• _What the exercise asks_:
Would you transcribe the line that holds "Where should I click to: Close" and all the lines below it, through the final one, exactly and with nothing else?

• _Data supplied_:
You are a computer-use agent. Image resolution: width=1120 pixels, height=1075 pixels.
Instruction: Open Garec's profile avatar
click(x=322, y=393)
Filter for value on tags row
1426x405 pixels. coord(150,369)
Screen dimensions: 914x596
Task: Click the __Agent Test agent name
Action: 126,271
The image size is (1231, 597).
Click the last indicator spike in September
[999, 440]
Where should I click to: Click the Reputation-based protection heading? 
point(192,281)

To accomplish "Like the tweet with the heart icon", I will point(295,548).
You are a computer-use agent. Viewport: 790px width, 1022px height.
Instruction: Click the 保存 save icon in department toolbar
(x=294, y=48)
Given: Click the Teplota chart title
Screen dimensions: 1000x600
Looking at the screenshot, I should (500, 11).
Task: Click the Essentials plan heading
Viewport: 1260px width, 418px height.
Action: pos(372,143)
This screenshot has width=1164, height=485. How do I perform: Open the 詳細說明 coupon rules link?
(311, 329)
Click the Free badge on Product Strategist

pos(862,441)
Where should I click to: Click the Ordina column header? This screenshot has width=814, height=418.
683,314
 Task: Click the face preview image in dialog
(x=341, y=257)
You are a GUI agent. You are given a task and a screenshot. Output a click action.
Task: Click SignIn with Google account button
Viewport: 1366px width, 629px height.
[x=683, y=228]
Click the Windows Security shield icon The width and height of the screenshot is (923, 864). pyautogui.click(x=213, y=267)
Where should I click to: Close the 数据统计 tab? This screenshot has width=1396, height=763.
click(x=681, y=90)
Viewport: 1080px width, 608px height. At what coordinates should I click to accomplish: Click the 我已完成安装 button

• _Solution to this problem_:
Where should I click to: Close the 数据统计 tab? This screenshot has width=1396, height=763.
click(x=681, y=90)
Viewport: 1080px width, 608px height. At what coordinates should I click to accomplish: Click the 我已完成安装 button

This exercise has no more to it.